### SOURCE DOCUMENT

There is no formula for beating the market. If there were a testable rule, everyone would already know it and it would cease to work. Instead, there are lots of rules, many conflicting, and knowing which ones to follow is the whole game. Trades hide in the world. Making money in trading or investing takes you from the realm of signals, risk, and reward into the murkier realm of hunches, judgment, and anxiety.

Behavioral finance is a sucker’s game. When stakes are high, people are pretty smart; even if a few people fall prey to mental shortcuts, the market as a whole will get it approximately right. Additionally, many apparent biases can be explained by rational choice or more naturally categorized as for-itself.

If someone says, “The definition of stupidity [or insanity] is to try the same thing over again an expect a different result,” run from the room. That person will not make money. A profitable course of action may superficially resemble one that lost money in the past. Sometimes you have to draw on your own understanding of the particulars and make a tough choice.

Being independent is not the same as being contrarian. Successful investment requires thinking carefully for yourself, not just doing the opposite of what everyone else appears to be doing.

######
### DATA SHOWN

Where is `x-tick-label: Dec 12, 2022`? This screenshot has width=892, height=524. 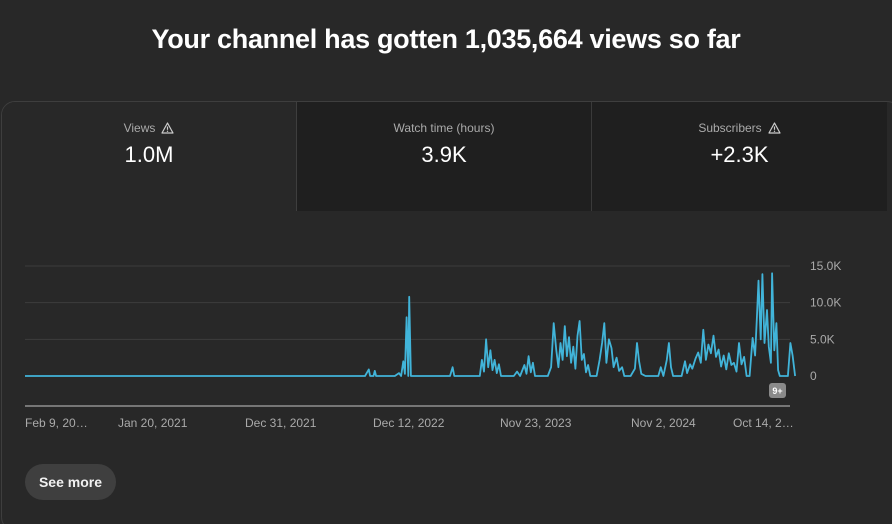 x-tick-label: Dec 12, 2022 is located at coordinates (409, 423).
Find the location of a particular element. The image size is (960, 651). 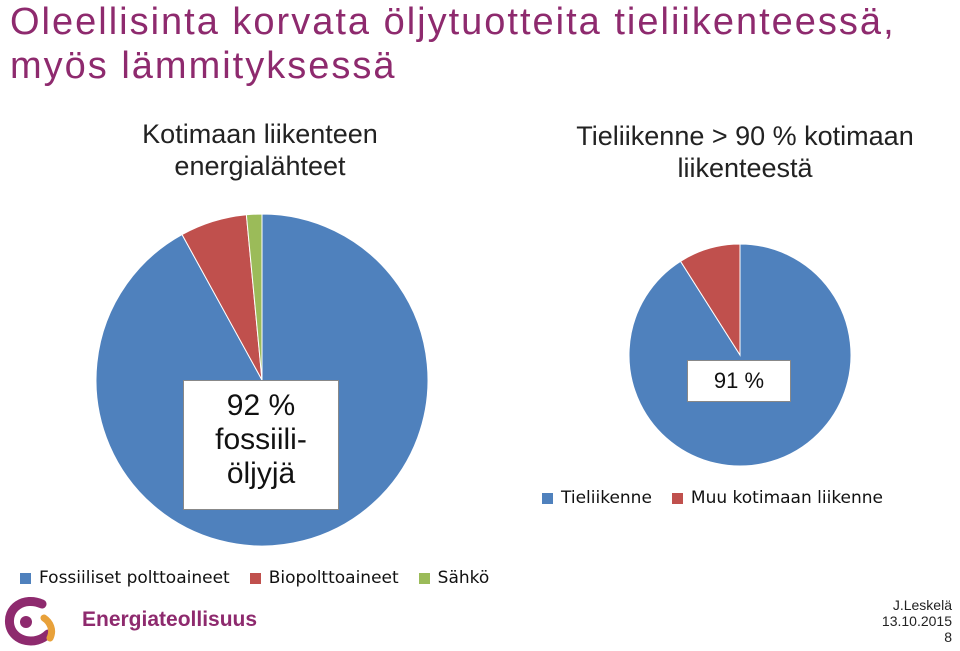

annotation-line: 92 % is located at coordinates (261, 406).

######

EXERCISE AIM
Return the section of the trading passage between "There is no" and "judgment, and anxiety.", inclusive, copied word for word.

RESPONSE FOR THIS EXERCISE
There is no formula for beating the market. If there were a testable rule, everyone would already know it and it would cease to work. Instead, there are lots of rules, many conflicting, and knowing which ones to follow is the whole game. Trades hide in the world. Making money in trading or investing takes you from the realm of signals, risk, and reward into the murkier realm of hunches, judgment, and anxiety.